The organization has laid off 65 employees and eliminated or reduced hours for 250 others since the pandemic began. That represents nearly 30 percent of the nonprofit’s staff, said Mikia Wallis, Borrego Health’s chief executive.

“We need the federal and state government to do what they've promised — to make us whole, and help keep us operational,” said Wallis, in a statement. “Without immediate financial support from the government, we will be forced to lay off frontline healthcare providers — those providing care directly to our patients — next."

More Coronavirus Coverage

The California Primary Care Association has joined other community health providers nationally in asking HHS Secretary Alex Azar for an $8 billion share of the coronavirus stimulus aid package that President Donald Trump signed last month.

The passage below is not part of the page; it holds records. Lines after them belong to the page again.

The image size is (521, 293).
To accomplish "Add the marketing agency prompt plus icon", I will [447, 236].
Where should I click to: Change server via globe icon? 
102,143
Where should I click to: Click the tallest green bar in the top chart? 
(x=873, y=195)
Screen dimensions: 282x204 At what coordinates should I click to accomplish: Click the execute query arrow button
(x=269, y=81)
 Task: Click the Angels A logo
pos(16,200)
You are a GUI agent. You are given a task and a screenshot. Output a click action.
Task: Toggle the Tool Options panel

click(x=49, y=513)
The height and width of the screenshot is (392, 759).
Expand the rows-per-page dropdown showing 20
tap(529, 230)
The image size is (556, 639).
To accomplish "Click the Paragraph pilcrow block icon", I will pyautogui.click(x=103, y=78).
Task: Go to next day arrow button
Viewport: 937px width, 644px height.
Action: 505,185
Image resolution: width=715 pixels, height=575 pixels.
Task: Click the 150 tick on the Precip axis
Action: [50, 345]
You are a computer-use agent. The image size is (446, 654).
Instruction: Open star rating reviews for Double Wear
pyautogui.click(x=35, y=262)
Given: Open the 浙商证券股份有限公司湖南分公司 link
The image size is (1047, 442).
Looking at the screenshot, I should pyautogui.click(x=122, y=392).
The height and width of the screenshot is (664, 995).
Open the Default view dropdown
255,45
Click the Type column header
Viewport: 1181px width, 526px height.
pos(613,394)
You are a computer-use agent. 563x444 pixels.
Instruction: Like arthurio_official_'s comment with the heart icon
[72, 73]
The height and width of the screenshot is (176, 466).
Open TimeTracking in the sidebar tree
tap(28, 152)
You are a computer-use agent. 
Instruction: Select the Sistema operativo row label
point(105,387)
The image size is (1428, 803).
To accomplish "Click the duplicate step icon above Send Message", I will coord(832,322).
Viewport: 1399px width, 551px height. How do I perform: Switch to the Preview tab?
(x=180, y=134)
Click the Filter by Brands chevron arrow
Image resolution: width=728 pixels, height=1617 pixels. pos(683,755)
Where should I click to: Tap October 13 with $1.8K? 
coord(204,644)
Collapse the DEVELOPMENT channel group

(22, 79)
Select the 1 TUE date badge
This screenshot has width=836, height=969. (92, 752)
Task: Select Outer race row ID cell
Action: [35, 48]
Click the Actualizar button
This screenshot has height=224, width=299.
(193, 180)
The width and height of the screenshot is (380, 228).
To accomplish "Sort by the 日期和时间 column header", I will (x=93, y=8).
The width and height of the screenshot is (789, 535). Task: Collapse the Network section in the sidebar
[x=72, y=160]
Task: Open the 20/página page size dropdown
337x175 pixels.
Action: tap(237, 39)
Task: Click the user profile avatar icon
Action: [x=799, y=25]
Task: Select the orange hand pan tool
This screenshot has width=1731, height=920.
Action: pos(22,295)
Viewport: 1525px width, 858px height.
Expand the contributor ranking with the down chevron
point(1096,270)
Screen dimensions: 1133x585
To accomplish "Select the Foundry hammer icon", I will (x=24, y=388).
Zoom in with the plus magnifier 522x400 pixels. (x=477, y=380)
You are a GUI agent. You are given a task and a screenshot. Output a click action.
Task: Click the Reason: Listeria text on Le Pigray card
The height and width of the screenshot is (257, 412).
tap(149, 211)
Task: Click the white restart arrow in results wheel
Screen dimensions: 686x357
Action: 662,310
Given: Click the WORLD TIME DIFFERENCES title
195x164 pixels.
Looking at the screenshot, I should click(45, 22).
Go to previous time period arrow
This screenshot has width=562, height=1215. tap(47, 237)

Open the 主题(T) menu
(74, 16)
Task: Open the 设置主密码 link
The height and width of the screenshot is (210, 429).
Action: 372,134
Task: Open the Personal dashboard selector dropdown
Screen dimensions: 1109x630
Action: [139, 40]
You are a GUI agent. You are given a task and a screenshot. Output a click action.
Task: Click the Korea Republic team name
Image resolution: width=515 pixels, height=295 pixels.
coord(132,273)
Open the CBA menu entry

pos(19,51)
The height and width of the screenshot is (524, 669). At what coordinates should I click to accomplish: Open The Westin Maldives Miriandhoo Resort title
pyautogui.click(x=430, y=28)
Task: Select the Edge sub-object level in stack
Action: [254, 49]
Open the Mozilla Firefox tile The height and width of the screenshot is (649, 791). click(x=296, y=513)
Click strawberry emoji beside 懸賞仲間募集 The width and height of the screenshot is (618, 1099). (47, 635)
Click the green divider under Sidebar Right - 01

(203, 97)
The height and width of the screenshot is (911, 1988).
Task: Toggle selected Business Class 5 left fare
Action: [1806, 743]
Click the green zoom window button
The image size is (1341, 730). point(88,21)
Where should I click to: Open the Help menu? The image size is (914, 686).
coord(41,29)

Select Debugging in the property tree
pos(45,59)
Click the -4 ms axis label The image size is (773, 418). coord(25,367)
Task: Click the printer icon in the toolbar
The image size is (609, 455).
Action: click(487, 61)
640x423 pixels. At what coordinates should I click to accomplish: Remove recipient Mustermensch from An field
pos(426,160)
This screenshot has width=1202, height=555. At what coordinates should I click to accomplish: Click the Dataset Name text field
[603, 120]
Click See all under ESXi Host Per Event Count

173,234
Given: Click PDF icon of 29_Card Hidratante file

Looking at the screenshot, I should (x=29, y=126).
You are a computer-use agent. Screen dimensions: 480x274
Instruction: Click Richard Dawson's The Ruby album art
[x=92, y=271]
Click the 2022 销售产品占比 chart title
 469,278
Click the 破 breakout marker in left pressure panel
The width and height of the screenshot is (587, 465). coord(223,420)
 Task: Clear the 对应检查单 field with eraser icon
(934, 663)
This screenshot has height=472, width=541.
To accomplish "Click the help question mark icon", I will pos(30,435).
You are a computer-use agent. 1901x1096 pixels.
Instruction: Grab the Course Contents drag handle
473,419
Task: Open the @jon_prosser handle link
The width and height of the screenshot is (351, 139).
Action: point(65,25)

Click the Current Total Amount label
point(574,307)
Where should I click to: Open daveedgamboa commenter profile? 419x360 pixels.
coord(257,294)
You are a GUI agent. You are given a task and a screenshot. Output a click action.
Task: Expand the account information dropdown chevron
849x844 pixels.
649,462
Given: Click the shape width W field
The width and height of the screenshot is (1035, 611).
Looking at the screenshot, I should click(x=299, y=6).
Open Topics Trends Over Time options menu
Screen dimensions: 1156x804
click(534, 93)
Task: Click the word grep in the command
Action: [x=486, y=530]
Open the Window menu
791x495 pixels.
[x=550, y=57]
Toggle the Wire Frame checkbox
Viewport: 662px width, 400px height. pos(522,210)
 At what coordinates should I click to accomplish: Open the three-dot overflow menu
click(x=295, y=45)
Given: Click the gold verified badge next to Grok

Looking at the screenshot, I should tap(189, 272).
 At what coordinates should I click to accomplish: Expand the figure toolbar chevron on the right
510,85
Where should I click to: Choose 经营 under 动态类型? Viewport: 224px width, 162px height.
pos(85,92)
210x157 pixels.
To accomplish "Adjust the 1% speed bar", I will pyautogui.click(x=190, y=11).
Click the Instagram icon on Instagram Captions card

The association is also lobbying Congress for more financial help as the pandemic continues.

HHS is working to ensure all funds appropriated by Congress are made available to support the nearly 1,400 health centers and over 236,000 providers on the frontlines of this pandemic, according to an agency spokesperson.

“Secretary Azar is leading an administration-wide policy process to determine how to distribute relief funds in a way that is fast, fair, transparent and simple,” the spokesperson said.

Congresswoman Anna Eshoo (D-Palo Alto) said that while lawmakers are currently drafting an upcoming COVID-19 stimulus bill, there is broad bipartisan support for community health providers.

“Our community health centers and clinics are an essential part of the overall health care delivered in our country, they are the backbone,” said Eshoo.